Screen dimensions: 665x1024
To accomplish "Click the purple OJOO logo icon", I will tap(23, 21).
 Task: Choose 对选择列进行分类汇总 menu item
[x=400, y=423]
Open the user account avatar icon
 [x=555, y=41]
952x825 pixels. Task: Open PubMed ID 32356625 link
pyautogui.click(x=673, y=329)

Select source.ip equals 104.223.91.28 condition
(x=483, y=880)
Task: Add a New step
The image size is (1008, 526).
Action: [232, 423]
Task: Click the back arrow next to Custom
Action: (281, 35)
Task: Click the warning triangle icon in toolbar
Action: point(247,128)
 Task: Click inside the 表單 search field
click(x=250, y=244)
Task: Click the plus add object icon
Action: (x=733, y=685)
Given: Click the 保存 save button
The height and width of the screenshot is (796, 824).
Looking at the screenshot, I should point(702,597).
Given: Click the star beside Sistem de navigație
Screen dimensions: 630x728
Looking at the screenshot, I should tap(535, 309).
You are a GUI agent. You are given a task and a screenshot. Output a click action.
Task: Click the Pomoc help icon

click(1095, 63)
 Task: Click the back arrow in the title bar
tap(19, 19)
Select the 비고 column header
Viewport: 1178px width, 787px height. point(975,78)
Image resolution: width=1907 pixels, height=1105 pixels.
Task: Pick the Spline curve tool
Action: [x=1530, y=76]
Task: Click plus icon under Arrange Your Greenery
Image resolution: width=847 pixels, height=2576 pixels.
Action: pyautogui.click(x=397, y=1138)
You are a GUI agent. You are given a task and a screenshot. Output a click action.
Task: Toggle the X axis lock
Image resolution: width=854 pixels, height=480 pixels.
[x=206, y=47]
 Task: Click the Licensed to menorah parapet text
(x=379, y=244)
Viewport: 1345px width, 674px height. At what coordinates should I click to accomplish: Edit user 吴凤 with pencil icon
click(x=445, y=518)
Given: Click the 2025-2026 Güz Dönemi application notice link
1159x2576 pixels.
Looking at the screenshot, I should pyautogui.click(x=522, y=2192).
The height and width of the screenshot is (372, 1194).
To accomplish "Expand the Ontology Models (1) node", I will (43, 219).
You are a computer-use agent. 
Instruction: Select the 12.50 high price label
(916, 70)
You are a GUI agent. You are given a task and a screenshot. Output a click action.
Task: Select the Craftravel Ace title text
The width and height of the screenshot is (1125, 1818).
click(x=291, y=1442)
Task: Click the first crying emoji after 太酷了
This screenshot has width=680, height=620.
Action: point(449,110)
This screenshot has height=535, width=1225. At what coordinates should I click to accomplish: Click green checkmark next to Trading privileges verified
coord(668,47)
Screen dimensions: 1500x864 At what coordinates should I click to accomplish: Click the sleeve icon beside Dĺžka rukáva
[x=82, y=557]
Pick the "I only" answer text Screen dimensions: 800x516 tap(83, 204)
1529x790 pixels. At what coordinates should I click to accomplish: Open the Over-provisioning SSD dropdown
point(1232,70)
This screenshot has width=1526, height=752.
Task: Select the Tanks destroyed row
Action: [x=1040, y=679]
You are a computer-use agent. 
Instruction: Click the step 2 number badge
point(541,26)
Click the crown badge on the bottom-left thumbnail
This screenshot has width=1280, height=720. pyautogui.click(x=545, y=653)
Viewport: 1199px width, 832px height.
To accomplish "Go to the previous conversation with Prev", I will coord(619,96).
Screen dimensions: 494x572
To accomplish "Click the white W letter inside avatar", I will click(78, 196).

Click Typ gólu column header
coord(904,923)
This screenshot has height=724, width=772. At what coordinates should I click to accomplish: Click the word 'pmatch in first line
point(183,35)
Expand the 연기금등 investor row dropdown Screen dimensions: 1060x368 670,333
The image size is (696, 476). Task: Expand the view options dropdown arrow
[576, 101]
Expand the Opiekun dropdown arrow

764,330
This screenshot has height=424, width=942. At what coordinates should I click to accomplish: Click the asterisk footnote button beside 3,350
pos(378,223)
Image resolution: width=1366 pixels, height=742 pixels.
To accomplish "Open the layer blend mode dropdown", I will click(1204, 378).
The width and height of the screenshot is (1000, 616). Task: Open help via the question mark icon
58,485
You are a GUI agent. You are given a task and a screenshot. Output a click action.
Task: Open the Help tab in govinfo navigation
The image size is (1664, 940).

□ □ □ □

This exercise calls for every record above to be written out again exactly.

> [Expected answer]
Screen dimensions: 665x1024
To accomplish "Click the purple OJOO logo icon", I will tap(23, 21).
 Task: Choose 对选择列进行分类汇总 menu item
[x=400, y=423]
Open the user account avatar icon
 [x=555, y=41]
952x825 pixels. Task: Open PubMed ID 32356625 link
pyautogui.click(x=673, y=329)

Select source.ip equals 104.223.91.28 condition
(x=483, y=880)
Task: Add a New step
The image size is (1008, 526).
Action: [232, 423]
Task: Click the back arrow next to Custom
Action: (281, 35)
Task: Click the warning triangle icon in toolbar
Action: point(247,128)
 Task: Click inside the 表單 search field
click(x=250, y=244)
Task: Click the plus add object icon
Action: (x=733, y=685)
Given: Click the 保存 save button
The height and width of the screenshot is (796, 824).
Looking at the screenshot, I should point(702,597).
Given: Click the star beside Sistem de navigație
Screen dimensions: 630x728
Looking at the screenshot, I should tap(535, 309).
You are a GUI agent. You are given a task and a screenshot. Output a click action.
Task: Click the Pomoc help icon

click(1095, 63)
 Task: Click the back arrow in the title bar
tap(19, 19)
Select the 비고 column header
Viewport: 1178px width, 787px height. point(975,78)
Image resolution: width=1907 pixels, height=1105 pixels.
Task: Pick the Spline curve tool
Action: [x=1530, y=76]
Task: Click plus icon under Arrange Your Greenery
Image resolution: width=847 pixels, height=2576 pixels.
Action: pyautogui.click(x=397, y=1138)
You are a GUI agent. You are given a task and a screenshot. Output a click action.
Task: Toggle the X axis lock
Image resolution: width=854 pixels, height=480 pixels.
[x=206, y=47]
 Task: Click the Licensed to menorah parapet text
(x=379, y=244)
Viewport: 1345px width, 674px height. At what coordinates should I click to accomplish: Edit user 吴凤 with pencil icon
click(x=445, y=518)
Given: Click the 2025-2026 Güz Dönemi application notice link
1159x2576 pixels.
Looking at the screenshot, I should pyautogui.click(x=522, y=2192).
The height and width of the screenshot is (372, 1194).
To accomplish "Expand the Ontology Models (1) node", I will (43, 219).
You are a computer-use agent. 
Instruction: Select the 12.50 high price label
(916, 70)
You are a GUI agent. You are given a task and a screenshot. Output a click action.
Task: Select the Craftravel Ace title text
The width and height of the screenshot is (1125, 1818).
click(x=291, y=1442)
Task: Click the first crying emoji after 太酷了
This screenshot has width=680, height=620.
Action: point(449,110)
This screenshot has height=535, width=1225. At what coordinates should I click to accomplish: Click green checkmark next to Trading privileges verified
coord(668,47)
Screen dimensions: 1500x864 At what coordinates should I click to accomplish: Click the sleeve icon beside Dĺžka rukáva
[x=82, y=557]
Pick the "I only" answer text Screen dimensions: 800x516 tap(83, 204)
1529x790 pixels. At what coordinates should I click to accomplish: Open the Over-provisioning SSD dropdown
point(1232,70)
This screenshot has width=1526, height=752.
Task: Select the Tanks destroyed row
Action: [x=1040, y=679]
You are a computer-use agent. 
Instruction: Click the step 2 number badge
point(541,26)
Click the crown badge on the bottom-left thumbnail
This screenshot has width=1280, height=720. pyautogui.click(x=545, y=653)
Viewport: 1199px width, 832px height.
To accomplish "Go to the previous conversation with Prev", I will coord(619,96).
Screen dimensions: 494x572
To accomplish "Click the white W letter inside avatar", I will click(78, 196).

Click Typ gólu column header
coord(904,923)
This screenshot has height=724, width=772. At what coordinates should I click to accomplish: Click the word 'pmatch in first line
point(183,35)
Expand the 연기금등 investor row dropdown Screen dimensions: 1060x368 670,333
The image size is (696, 476). Task: Expand the view options dropdown arrow
[576, 101]
Expand the Opiekun dropdown arrow

764,330
This screenshot has height=424, width=942. At what coordinates should I click to accomplish: Click the asterisk footnote button beside 3,350
pos(378,223)
Image resolution: width=1366 pixels, height=742 pixels.
To accomplish "Open the layer blend mode dropdown", I will click(1204, 378).
The width and height of the screenshot is (1000, 616). Task: Open help via the question mark icon
58,485
You are a GUI agent. You are given a task and a screenshot. Output a click action.
Task: Open the Help tab in govinfo navigation
The image size is (1664, 940).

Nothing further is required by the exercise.